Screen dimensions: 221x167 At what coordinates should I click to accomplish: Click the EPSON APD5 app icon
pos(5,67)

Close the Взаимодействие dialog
==*==
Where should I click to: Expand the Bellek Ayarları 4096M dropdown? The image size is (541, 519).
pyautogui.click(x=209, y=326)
==*==
• **WHAT YOU SHOULD DO**: Reproduce, character for character, only the lines of the preceding data that start at the line with "Screen dimensions: 221x167" and end at the line with "Close the Взаимодействие dialog", both included.

• **ANSWER**:
Screen dimensions: 221x167 At what coordinates should I click to accomplish: Click the EPSON APD5 app icon
pos(5,67)

Close the Взаимодействие dialog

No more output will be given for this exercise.